The best “everywhere” cash back credit cards

Everyone should have a great “everywhere” card.  Regardless of whether you want just one card for all spend or a George Costanza wallet full of cards so that you can pick just the right card for each situation, it’s great to have a card that earns great rewards everywhere.  What follows are my picks for the best “everywhere” cash back cards.  You should choose the one that works best for you.

Bank of America Premium Rewards with Platinum Honors Preferred Rewards

2.6% everywhere. $95 annual fee. $100 annual airline incidentals fee reimbursement.

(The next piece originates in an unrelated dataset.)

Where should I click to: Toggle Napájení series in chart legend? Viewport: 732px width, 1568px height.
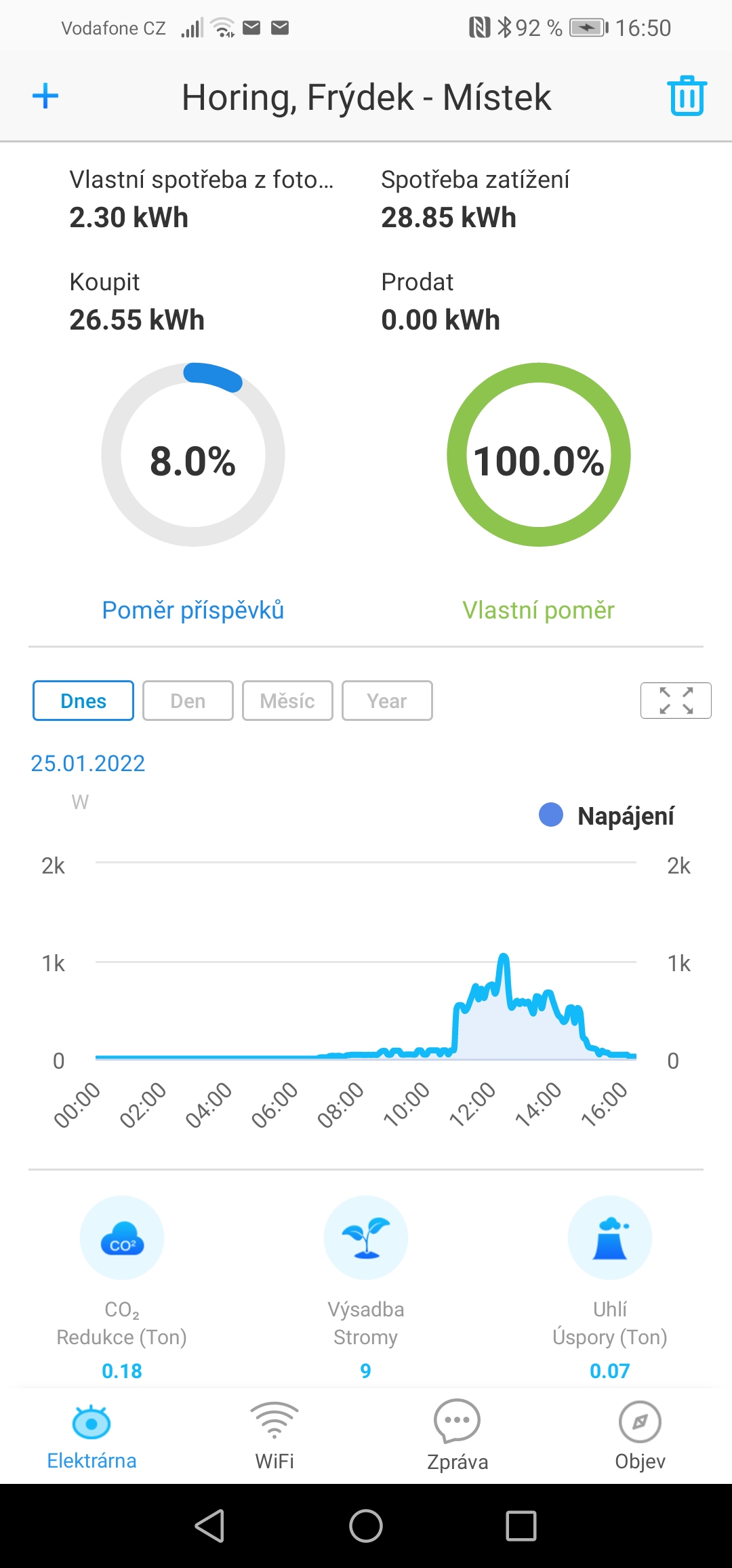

On its own, this card isn’t much use.  It only earns 2% back for travel & dining and 1.5% back everywhere else.  That said, Bank of America offers their banking customers additional rewards through their Preferred Rewards program.  With this program, the more you have invested with Bank of America banking and/or Merrill Edge and Merrill Lynch investment accounts, the more rewards you get.  With $100K invested, you get top tier perks as a Platinum Honors Preferred Rewards member.  It’s like having elite status with the bank.  Note that retirement accounts do count towards this total, so the $100K threshold is not as far of a reach as it may otherwise sound.  It’s often possible to move your investment holdings to Merrill Edge without having to sell any shares.

Once you have Platinum Honors status, you get a 75% rewards bonus on certain Bank of America cards.  You also get free stock and ETF trades, free out of network ATM transactions, waived fees on a number of banking services, etc.

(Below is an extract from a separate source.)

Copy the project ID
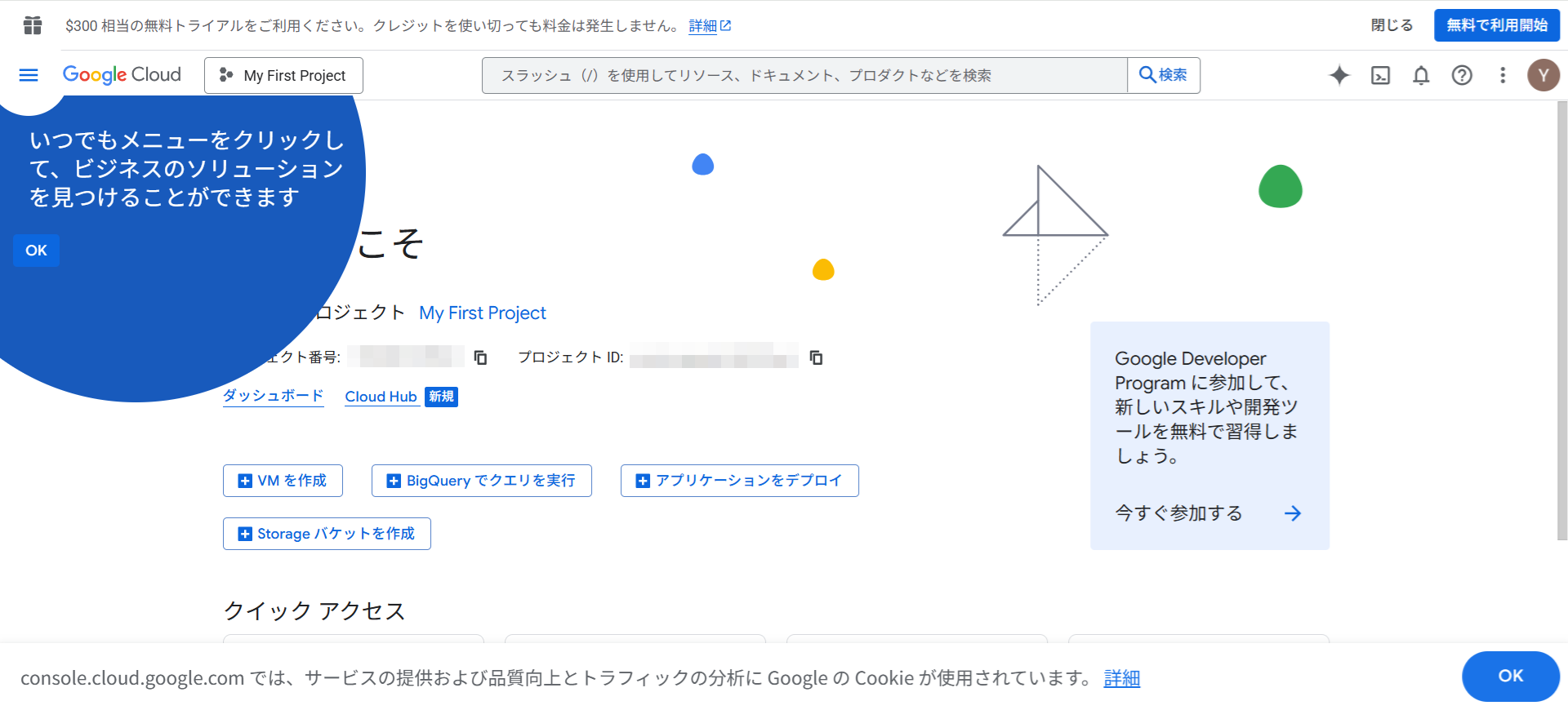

With your 75% rewards bonus, the earnings on this card become significant:

  • 3.5% back for travel & dining
  • 2.62% back everywhere else

Alliant Cashback Visa Signature Card

2.5% everywhere. 3% cash back first year. No Annual Fee First Year, Then $59.

Earn 3% cash back first year, then 2.5% cash back everywhere in ongoing years. No foreign transaction fees. $25 minimum redemption.  Note that after the first year, you’ll have to spend approximately $12,000 per year to do better with this card than with a no-fee 2% cash back card.

Paypal Cashback Mastercard

2% everywhere. No minimum redemption.

There are other good 2% cash back cards (such as the Citi Double Cash), but this is the only one I can think of that’s available nationwide and has no foreign transaction fees.

The Cash Back Credit Cards by Spend Category

Once you have a great “everywhere” card, you may be interested in adding in one or more cards to get even more rewards for the type of spend you do the most.  Below are my picks (hyperlinks will take you to more information about each card)…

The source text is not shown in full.